少なくとも若者達が触れる圏内にあるのは、以前の記事にも書いた通り、資本主義の大量消費と国際化によってもはや形骸化した習慣や希薄な思想だ。
ここで文化と国、国民の間の関係に矛盾が生じる。
文化が国と国民を作るはずだった。
ここは日本だが、日本では無い。
少なくとも、近代化され灰色の森になった街や混沌を極める電子の海に日本の傾向を見ることは難しい。

それでも島国故の特異な生態系が郷愁として文化の足跡を辿らせたかもしれない。
しかしそれも資本主義故か人間の根本の欲か判別もつかない、際限の無い破壊によって消えていく。
人間性を二の次にした合理主義は、遠くない未来に日本語すらも過去のものにするだろう。
サピアウォーフの仮説では無いが、言語は人の思想をある程度規定する。
日本の思考様式である日本語を失えば、堰を切ったように日本の文化は失われていくだろう。

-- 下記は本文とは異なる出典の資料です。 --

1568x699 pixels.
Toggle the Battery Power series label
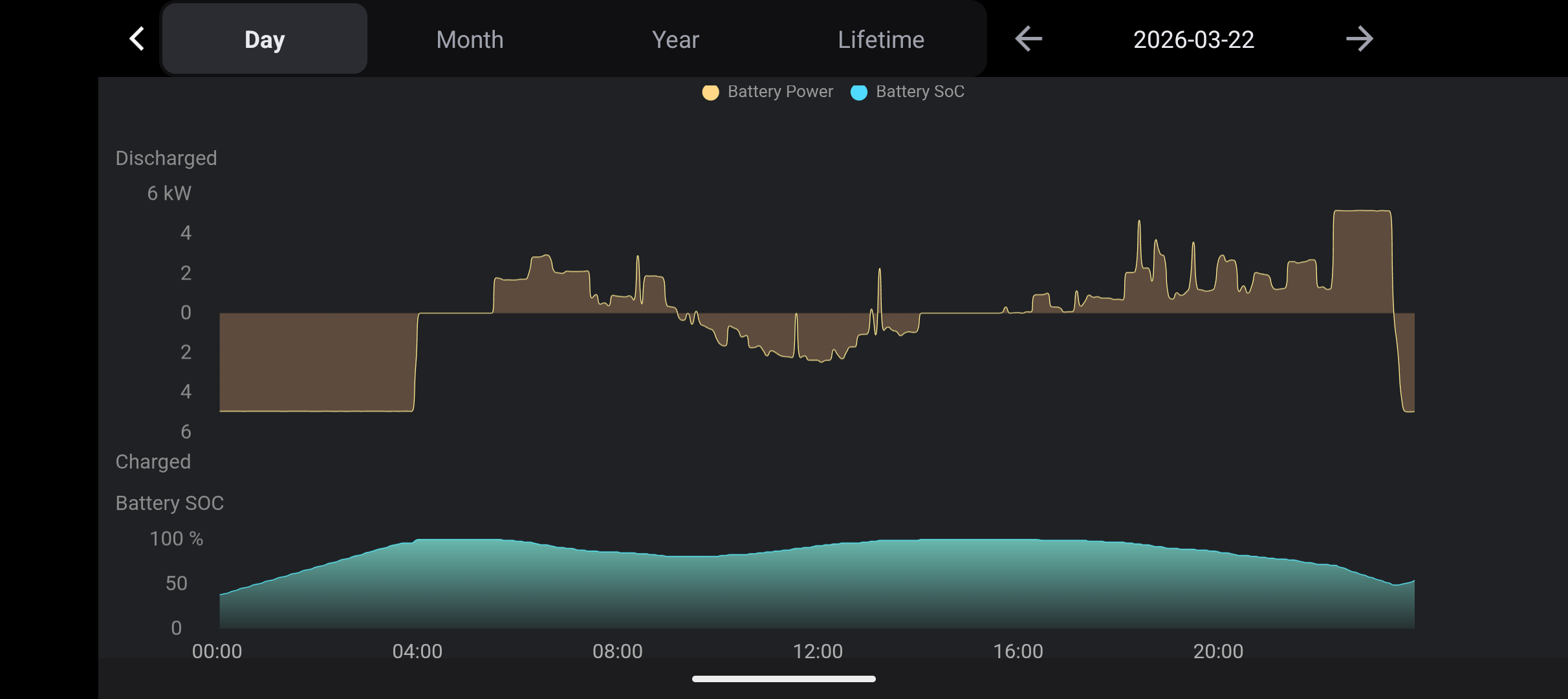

あるいはその時にはすでに、失うべきものも失われているかも知れないが。
全てを失った時、自分達はいったい何者なのか。
国、民族という帰属先を失った時、人々はその孤独に対してどう向き合えばいいのか。
今の世でさえも孤独を感じる人々は、その時絶望しない精神を持ち合わせているのか。

人も国も、変わっていくことは避けられないかも知れない。
今の世界では、変わっていくことは寧ろ望ましいことだという向きもある。
それでも、今の自分が愛するのは紛れもなく日本であり、日本の文化である。
今自分を自分たらしめる大切なものを蔑ろにして、とりあえずの欲求と要求で変わっていく世界をただ受け入れ、眺めるだけというのは敗北主義以外の何ものでも無い。
今の自分達にできることは決して少なくないはずなんだ。